■ REQUIRED ACTION
Reproduce the records below exactly; no pictures.

[Stored items]
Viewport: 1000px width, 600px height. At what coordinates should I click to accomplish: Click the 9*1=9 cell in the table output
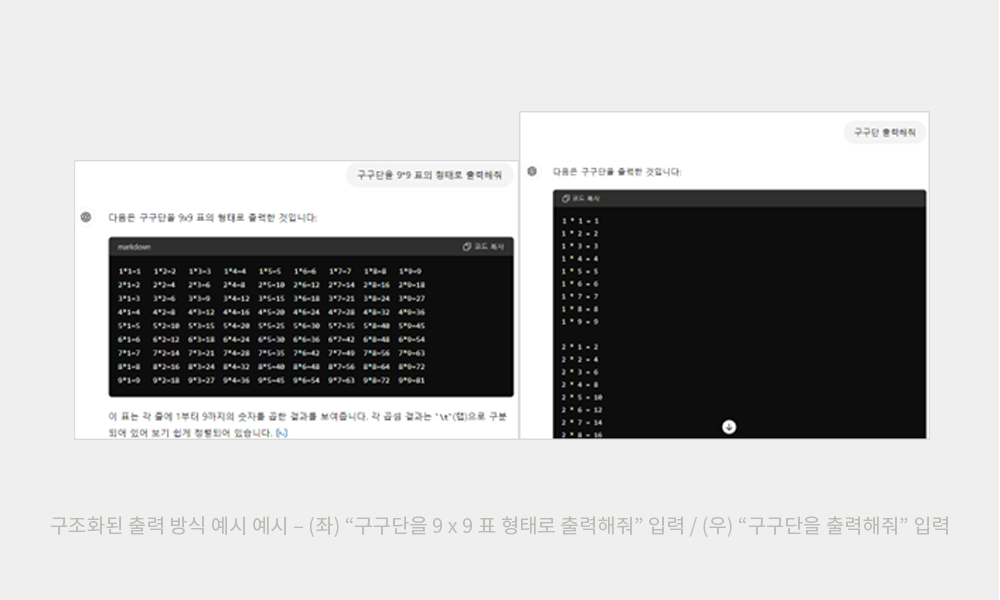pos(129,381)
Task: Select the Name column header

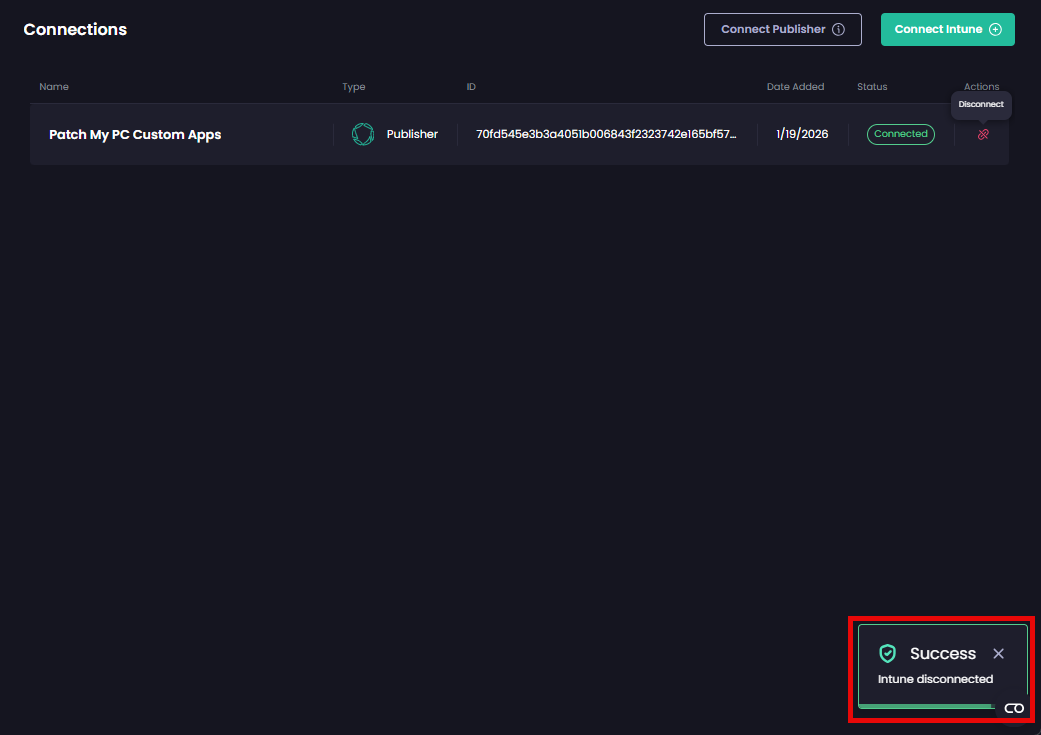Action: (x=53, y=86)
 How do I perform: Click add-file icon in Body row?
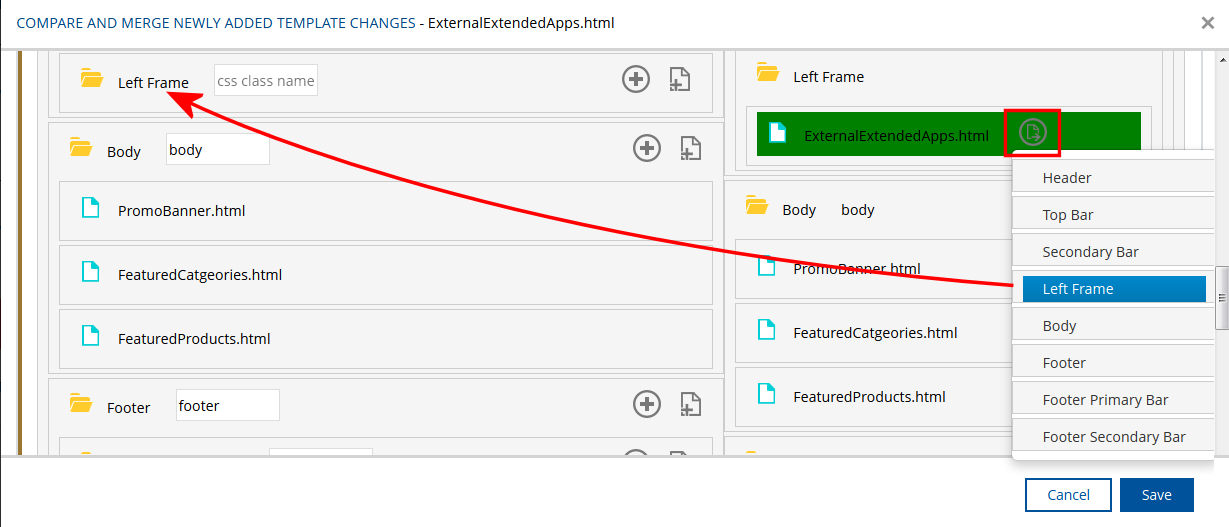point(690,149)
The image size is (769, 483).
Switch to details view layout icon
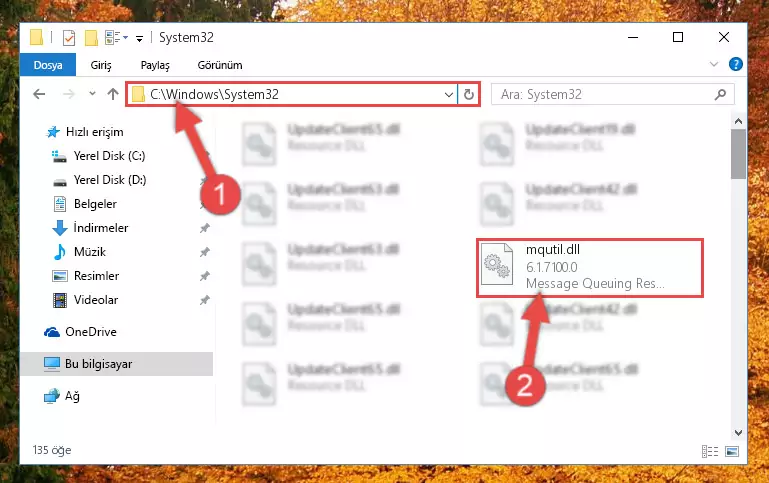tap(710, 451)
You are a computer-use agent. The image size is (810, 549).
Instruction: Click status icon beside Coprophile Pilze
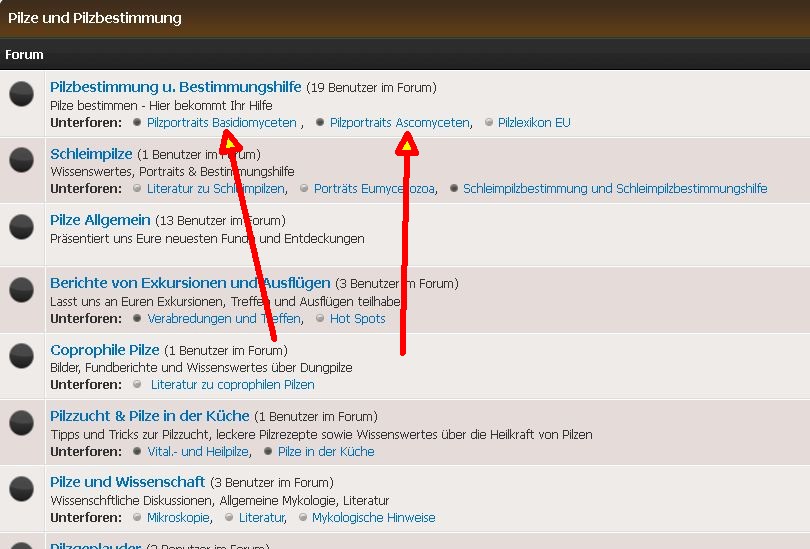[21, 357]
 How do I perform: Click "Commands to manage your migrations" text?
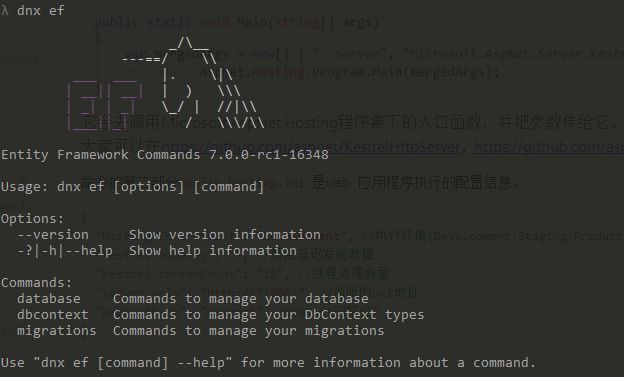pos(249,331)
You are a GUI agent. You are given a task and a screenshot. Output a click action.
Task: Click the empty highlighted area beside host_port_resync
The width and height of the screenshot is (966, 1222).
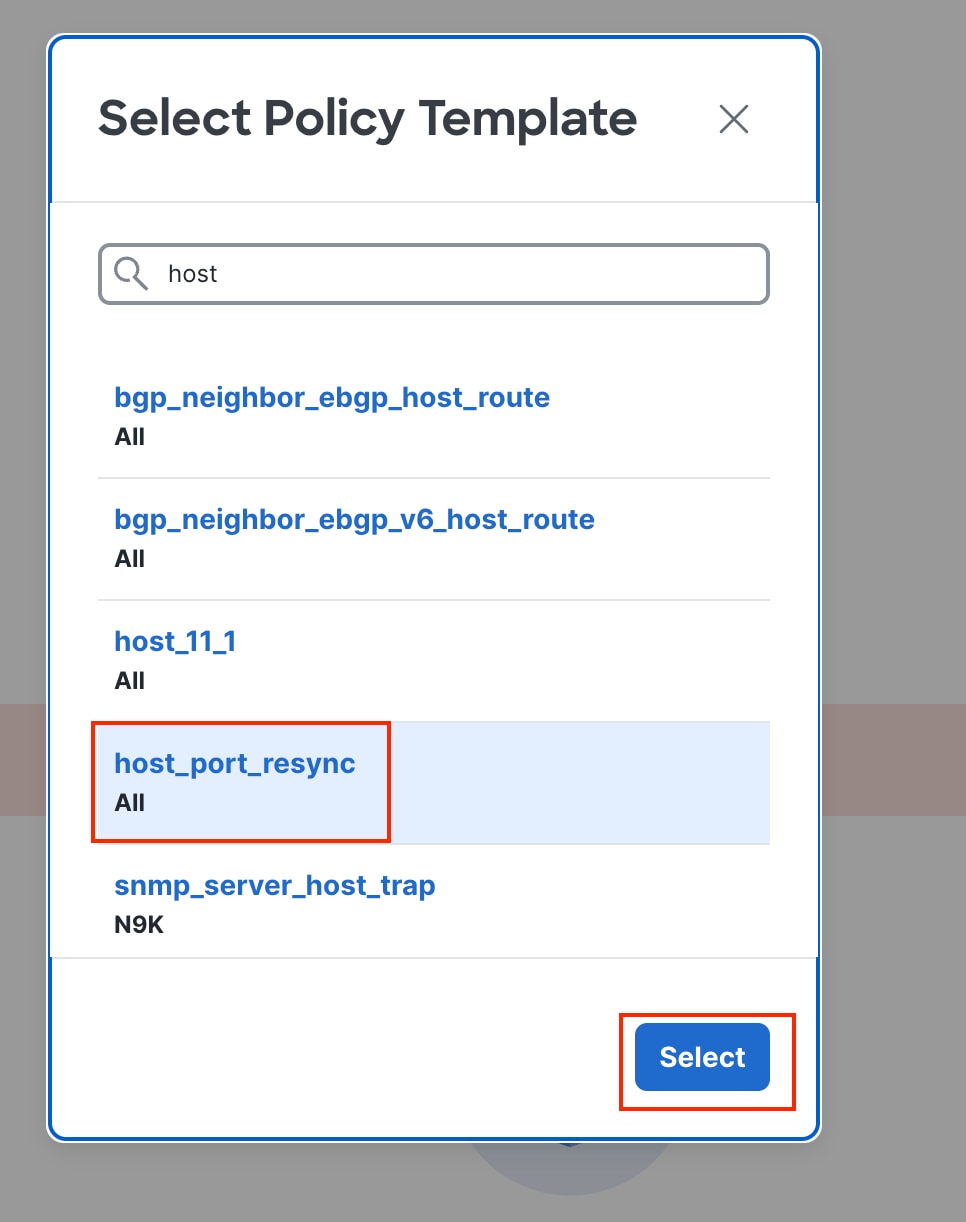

■ TASK RESULT
Viewport: 1000px width, 600px height. At what coordinates should I click to accomplish: Click the 9*1=9 cell in the table output
pos(129,381)
Task: Select the Name column header

Action: (x=53, y=86)
 How do I perform: Click add-file icon in Body row?
point(690,149)
The image size is (769, 483).
Switch to details view layout icon
tap(710, 451)
You are a computer-use agent. The image size is (810, 549).
Instruction: Click status icon beside Coprophile Pilze
[21, 357]
 How do I perform: Click "Commands to manage your migrations" text?
pos(249,331)
You are a GUI agent. You are given a task and a screenshot. Output a click action.
Task: Click the empty highlighted area beside host_port_resync
The width and height of the screenshot is (966, 1222).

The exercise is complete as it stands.